Koopas Behind the Curtain


This article I read this week discusses the idea of Mario and company being essentially actors in different scenarios, as per a comment from Shigeru Miyamoto comparing them to the cast of Popeye cartoons. It obviously addresses Super Mario Bros. 3 being presented as a stage play, but also the stage motif in other Mario games. (You know, “stage” can also mean a specific segment of a video game, although I don’t know if that works in Japanese.)

Also mentioned are the Lakitu with a camera following Mario around in Super Mario 64, the playable movie of a game in New Donk City in Super Mario Odyssey, and how the Yoshi Theater in Mario & Luigi: Superstar Saga is on pretty much a Mel Brooks level of meta-reference.

One comment I wanted to make about the movie posters in the remake featuring characters who appeared in games released AFTER Superstar Saga is that they could potentially have been in films before Mario met them.

Maybe the Prince Dreambert film is a period piece from before Antasma enchanted him.

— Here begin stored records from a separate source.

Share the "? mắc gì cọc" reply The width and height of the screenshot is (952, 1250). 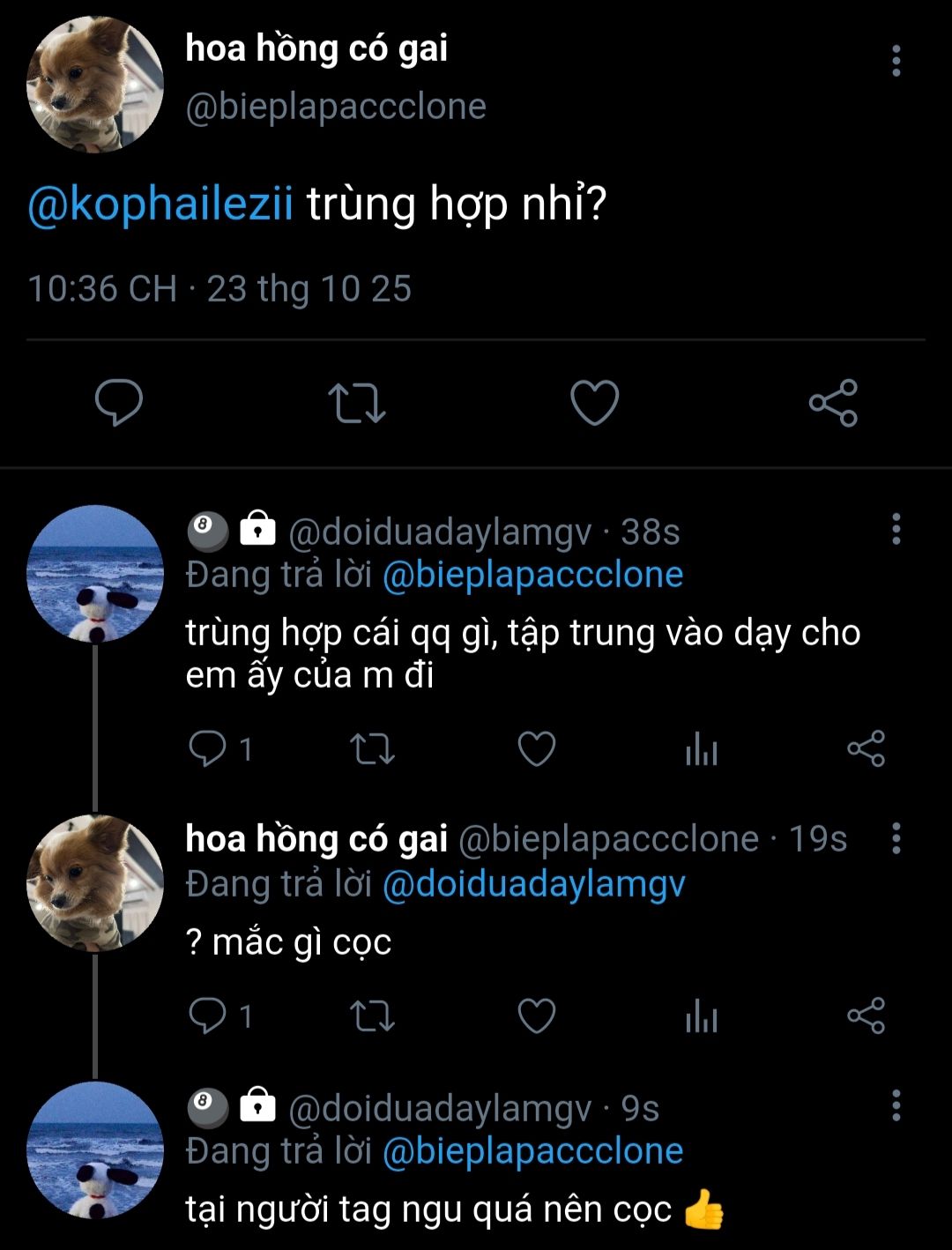866,1016
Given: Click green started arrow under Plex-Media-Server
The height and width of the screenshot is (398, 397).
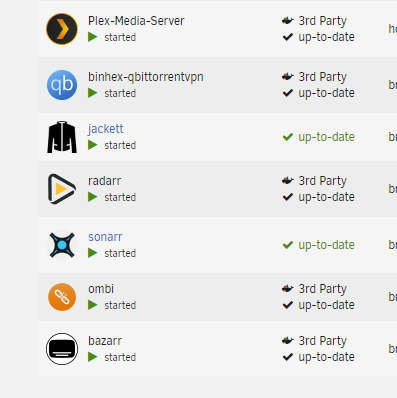Looking at the screenshot, I should point(93,37).
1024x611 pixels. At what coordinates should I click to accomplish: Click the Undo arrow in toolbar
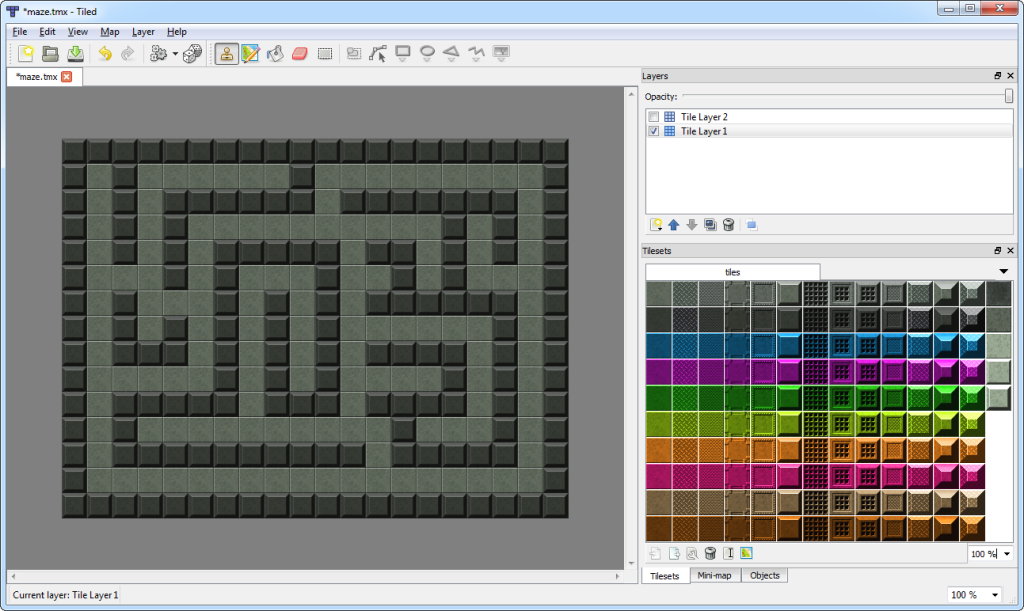click(x=104, y=54)
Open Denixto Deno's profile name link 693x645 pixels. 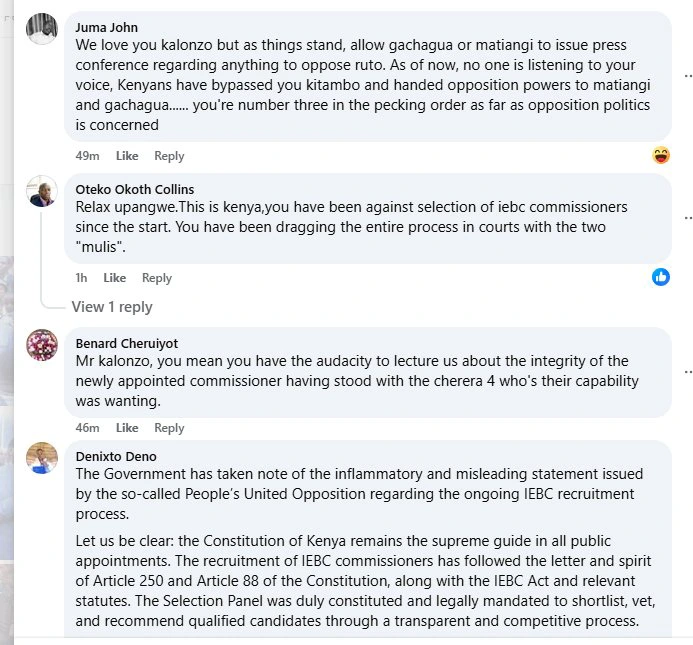116,456
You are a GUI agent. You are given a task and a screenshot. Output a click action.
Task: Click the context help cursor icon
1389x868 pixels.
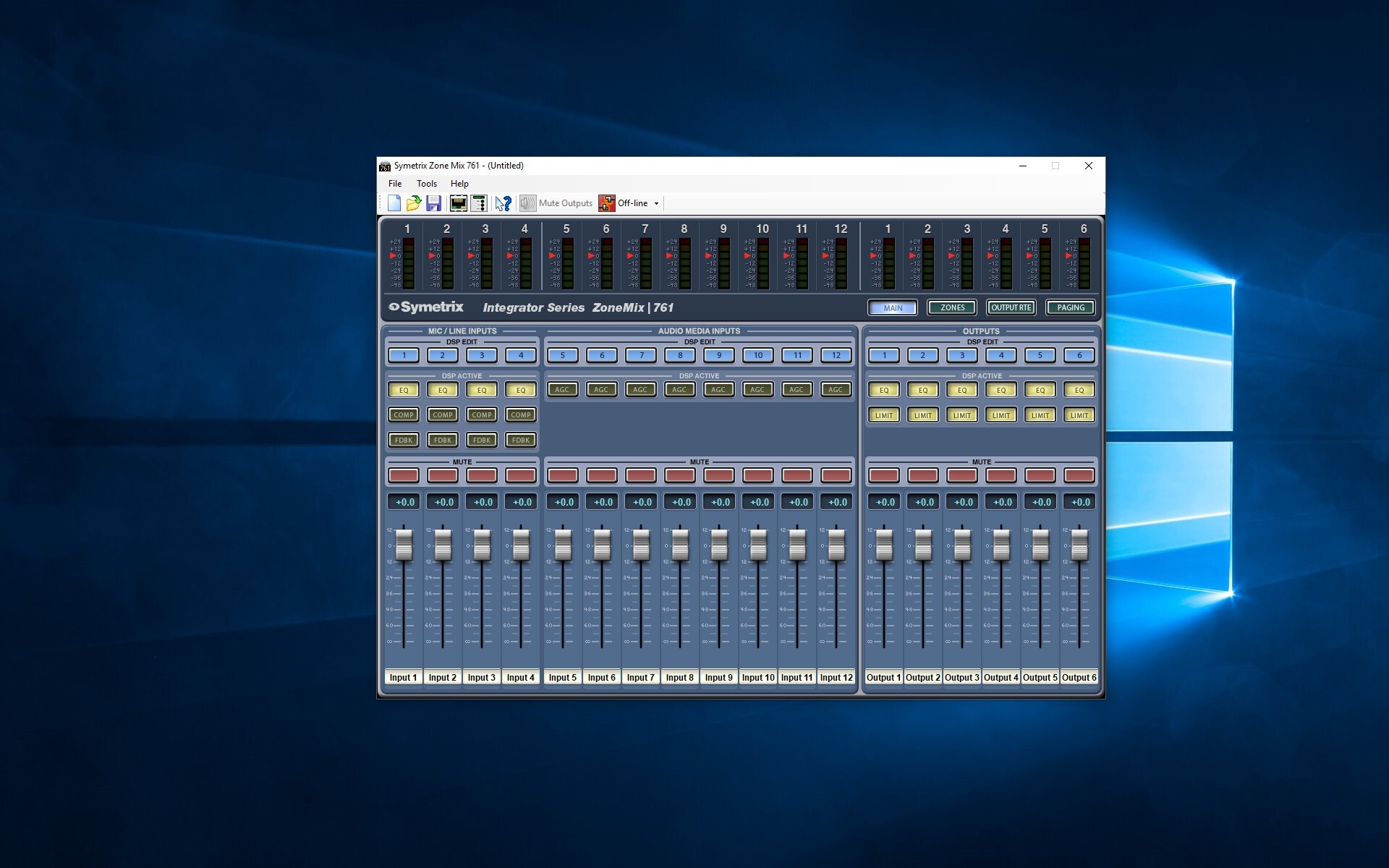point(504,203)
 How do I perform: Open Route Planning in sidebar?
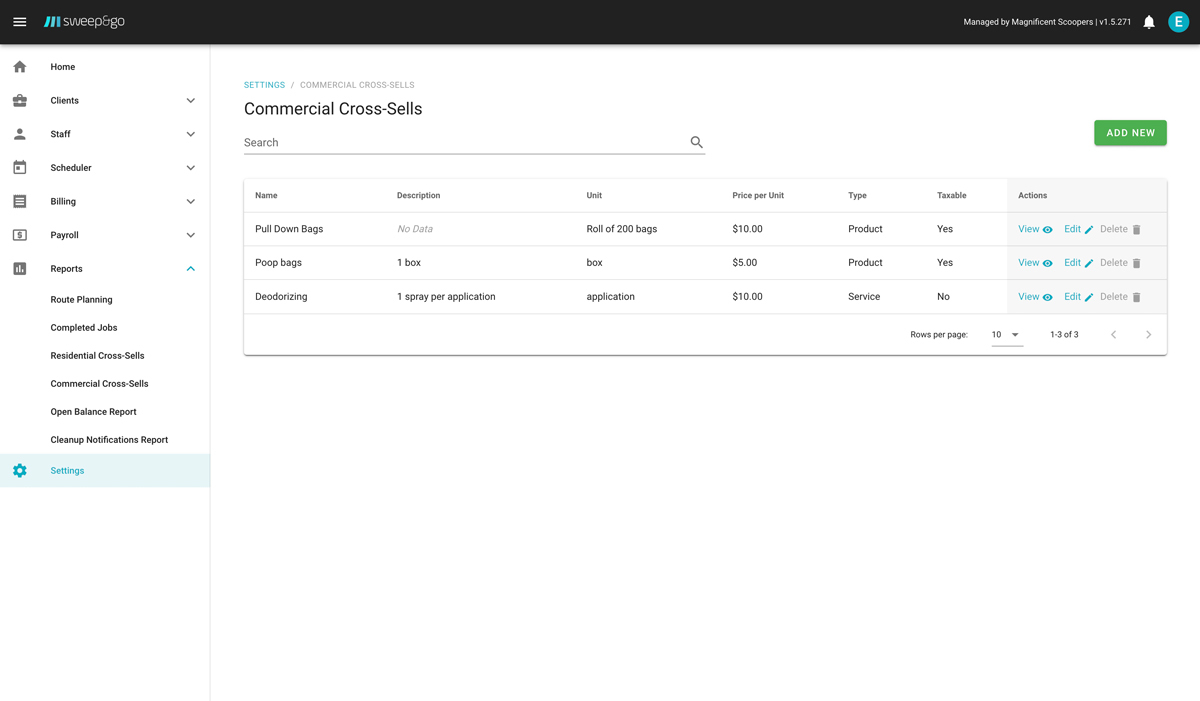point(81,300)
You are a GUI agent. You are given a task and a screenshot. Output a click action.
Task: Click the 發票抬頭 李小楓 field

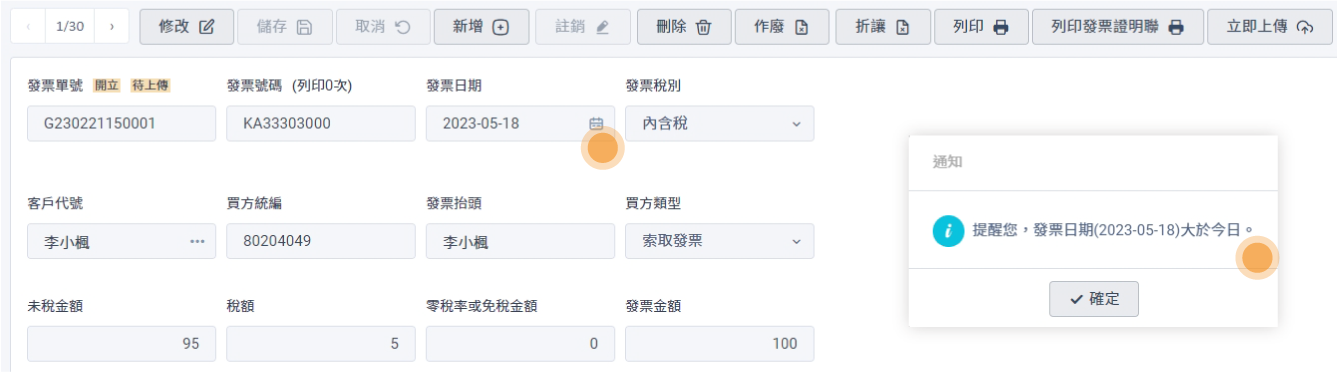[520, 241]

Much more difficult to explain is the linked story about Mario being an actor from Italy who went to Japan to act in video games.

The idea of characters in some non-live-action format, be they cartoons, puppets, or pixelated, actually being actors playing roles is an old one that still shows up frequently. While Popeye did place the characters in many situations with no explanation and sometimes have the characters acknowledge they were in films, I don’t recall them ever really doing the animated actor thing like other famous cartoons did, particularly Looney Tunes. Disney also sometimes portrayed Mickey Mouse and the others as actors living in Hollywood and working for the studio. I wrote before about part of a Mickey comic where he both goes on actual adventures AND works on pictures for Disney, which is kind of confusing. The comic strip, at least at this point, was a serial, so there had to be some transition between different stories. In the shorts, it’s enough for him to just suddenly be a pilot, while the comic format had to include some kind of explanation for how he became one and why he doesn’t do it on a regular basis after that. For the Mario games, it explains why Bowser, who routinely kidnaps the Princess and tries to kill Mario, is still invited to parties and go-kart races.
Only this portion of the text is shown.